## Stored items

--------------------

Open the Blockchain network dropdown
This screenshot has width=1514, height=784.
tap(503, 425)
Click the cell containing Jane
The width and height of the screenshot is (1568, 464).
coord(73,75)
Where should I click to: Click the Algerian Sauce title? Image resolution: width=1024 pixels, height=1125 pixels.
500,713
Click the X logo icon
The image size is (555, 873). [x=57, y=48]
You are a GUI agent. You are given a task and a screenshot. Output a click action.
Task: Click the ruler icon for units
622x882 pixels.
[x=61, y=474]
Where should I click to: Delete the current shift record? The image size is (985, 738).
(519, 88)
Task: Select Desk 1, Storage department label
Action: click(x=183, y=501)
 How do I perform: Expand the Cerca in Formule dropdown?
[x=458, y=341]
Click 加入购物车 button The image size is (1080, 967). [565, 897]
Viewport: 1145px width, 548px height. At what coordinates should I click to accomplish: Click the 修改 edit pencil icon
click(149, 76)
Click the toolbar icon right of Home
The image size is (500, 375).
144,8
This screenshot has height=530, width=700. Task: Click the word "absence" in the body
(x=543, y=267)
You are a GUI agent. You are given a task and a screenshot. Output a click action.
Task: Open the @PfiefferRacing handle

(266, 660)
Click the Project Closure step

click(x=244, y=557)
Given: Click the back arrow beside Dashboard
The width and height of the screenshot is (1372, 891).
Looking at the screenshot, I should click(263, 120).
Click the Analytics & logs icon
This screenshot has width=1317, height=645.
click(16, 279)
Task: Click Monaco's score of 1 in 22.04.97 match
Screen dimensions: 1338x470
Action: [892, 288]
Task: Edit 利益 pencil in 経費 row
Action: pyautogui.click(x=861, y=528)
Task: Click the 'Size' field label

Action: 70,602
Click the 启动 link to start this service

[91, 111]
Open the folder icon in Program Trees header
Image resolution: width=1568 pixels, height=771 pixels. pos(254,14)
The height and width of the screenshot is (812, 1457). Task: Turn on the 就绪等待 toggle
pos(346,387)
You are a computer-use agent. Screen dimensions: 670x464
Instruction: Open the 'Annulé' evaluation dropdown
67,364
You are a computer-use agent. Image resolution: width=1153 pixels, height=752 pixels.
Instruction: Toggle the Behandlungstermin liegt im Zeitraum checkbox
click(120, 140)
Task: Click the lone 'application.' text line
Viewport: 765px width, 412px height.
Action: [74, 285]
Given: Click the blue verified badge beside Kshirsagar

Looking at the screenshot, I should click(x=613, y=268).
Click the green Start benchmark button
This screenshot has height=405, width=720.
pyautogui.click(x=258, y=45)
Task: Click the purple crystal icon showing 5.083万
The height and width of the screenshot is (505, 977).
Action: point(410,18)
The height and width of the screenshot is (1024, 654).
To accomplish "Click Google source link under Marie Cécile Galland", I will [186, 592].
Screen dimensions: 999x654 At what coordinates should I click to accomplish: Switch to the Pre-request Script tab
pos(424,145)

--------------------

## What needs to be done
Look through the entries and find each line that has the string "computer". Copy those lines.

## Reply to the task
You are a computer-use agent. Screen dimensions: 670x464
You are a computer-use agent. Image resolution: width=1153 pixels, height=752 pixels.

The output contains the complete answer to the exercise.